Cabin 4 was remodeled to accommodate our winter cross country ski business back in the day when we cut, maintained and groomed about 15 mlies of ski trails.  I designed the wing to be able to accommodate a  wood stove as all our winter cabins needed the extra heat.  The first year with brand new carpeting, a guy and his wife stayed there for a weekend. On Sunday, after he checked out at 8 AM and went skiing on the trails for few more clicks before they left, he told me he cleaned out the wood stove.  Years of experience taught us to NEVER allow any guests to clean out a woodstove, ever so other than a poker, there were no shovels or fireplace tools available.  He casually said as a parting thought that he put all the ashes from the woodstove in a Zup's paper grocery bag and set it on the floor by the door before they went skiing.  His car didn't make it out of the yard before I made it to Cabin 4 on foot.  When I got there, I picked up the bag and the hot coals burned right through the paper and landed in a pile where the bottom of the bag was.  It only burned a 6" X 8" hole through the brand new carpeting into the subfloor.  Fortunately, the bag didn't flare up and light the wall on fire and if nothing else cause a bunch of smoke damage.  A lifetime of moments like these has developed my more cynical side about people, I must say. 
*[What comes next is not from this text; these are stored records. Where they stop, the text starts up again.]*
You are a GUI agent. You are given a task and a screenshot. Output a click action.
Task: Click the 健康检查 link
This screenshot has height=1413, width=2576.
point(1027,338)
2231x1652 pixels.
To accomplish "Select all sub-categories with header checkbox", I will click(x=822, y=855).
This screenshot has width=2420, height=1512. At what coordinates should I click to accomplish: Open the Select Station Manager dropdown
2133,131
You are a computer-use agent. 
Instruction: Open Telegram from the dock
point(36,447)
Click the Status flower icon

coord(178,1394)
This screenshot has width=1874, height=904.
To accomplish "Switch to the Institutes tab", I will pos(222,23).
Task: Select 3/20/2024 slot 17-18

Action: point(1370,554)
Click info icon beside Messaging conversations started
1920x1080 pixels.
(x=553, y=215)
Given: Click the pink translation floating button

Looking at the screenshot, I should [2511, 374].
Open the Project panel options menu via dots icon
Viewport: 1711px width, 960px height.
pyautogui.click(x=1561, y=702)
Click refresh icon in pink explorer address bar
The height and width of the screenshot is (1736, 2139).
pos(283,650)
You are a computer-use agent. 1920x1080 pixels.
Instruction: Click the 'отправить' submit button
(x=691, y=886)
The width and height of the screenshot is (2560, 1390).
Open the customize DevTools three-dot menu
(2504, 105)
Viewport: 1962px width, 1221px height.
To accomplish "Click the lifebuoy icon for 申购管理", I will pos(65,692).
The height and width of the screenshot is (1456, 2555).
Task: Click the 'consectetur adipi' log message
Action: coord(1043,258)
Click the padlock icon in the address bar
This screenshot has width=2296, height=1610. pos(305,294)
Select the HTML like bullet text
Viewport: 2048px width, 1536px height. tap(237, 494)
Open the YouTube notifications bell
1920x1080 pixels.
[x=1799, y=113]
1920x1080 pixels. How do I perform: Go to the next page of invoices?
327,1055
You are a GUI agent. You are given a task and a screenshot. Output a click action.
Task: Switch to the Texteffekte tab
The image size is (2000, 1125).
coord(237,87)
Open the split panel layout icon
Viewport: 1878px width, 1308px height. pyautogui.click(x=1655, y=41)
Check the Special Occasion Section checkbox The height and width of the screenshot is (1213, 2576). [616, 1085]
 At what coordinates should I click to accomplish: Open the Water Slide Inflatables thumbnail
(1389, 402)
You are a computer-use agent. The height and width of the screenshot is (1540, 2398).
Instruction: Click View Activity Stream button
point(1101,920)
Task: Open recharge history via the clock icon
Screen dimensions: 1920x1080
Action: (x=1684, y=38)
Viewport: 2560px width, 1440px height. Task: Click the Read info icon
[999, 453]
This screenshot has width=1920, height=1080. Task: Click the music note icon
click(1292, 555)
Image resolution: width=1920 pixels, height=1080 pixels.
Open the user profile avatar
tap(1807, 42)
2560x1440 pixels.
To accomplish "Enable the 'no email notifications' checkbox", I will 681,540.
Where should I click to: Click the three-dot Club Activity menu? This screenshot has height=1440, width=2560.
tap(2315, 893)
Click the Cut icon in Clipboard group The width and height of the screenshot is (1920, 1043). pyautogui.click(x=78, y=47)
Cabin 4’s popularity with two double beds and one twin bed in two bedrooms,  makes it a little harder to reserve but if your schedule is flexible, there are plenty of openings in the early/later parts of summer.   June is a nice month for those seeking cooler temps, high water, and really blue skies.  The fishing’s pretty good then as well for primarily bigger largemouth and small mouth bass along with ferocious northern pike and the occasional walleye.  June is also a good month for spotting moose both on Jasper Lake and along the Fernberg road on your way out to Northwind Lodge.  We've had a cow and calf spotted on Jasper and down the road from us in Fall 2013.  There are not a lot of them, but they are here.   Mid-August and later see less people and very temperate days.  The fish will be biting then, too.  But you’ll see lots of sunnies and bass with more developed weed beds than in June.  

Late in the season in 2013, we added new mattresses to Cabin 4.  Nothing is more popular than sleeping  on a comfy bed next to Jasper Creek.   Cabins 2, 6, 4, 3, and 8 all hear Jasper Creek as it pours ts way through the resort property.  We are always amused buy our new lodge guests who over-sleep and wake up all confused.  Most think that it’s raining outside so they roll over and go back to sleep.  When they finally crawl out of bed and are greeted by sunshine and blue skies, it dawns on them that they were duped.  With the exception of one woman who asked my mom years ago if we could turn the water off at night (we really can’t), everyone seems to take the authentic white noise in stride.  It is one of the most beautiful sound barriers that exists and you can only find one at Northwind Lodge.  Our water fall is perhaps the most photographed set of falls in the region.  

Staying at Northwind Lodge is not just a place to sleep, it’s more of an experience that can’t be found on any electronic gadget.  To live next to the creek on Jasper Lake for a week is an experience that few have ever had.   It does not exist at any other resort in the Ely area.  Our lodge guests have loved, enjoyed and daydreamed alongside Jasper Creek forever.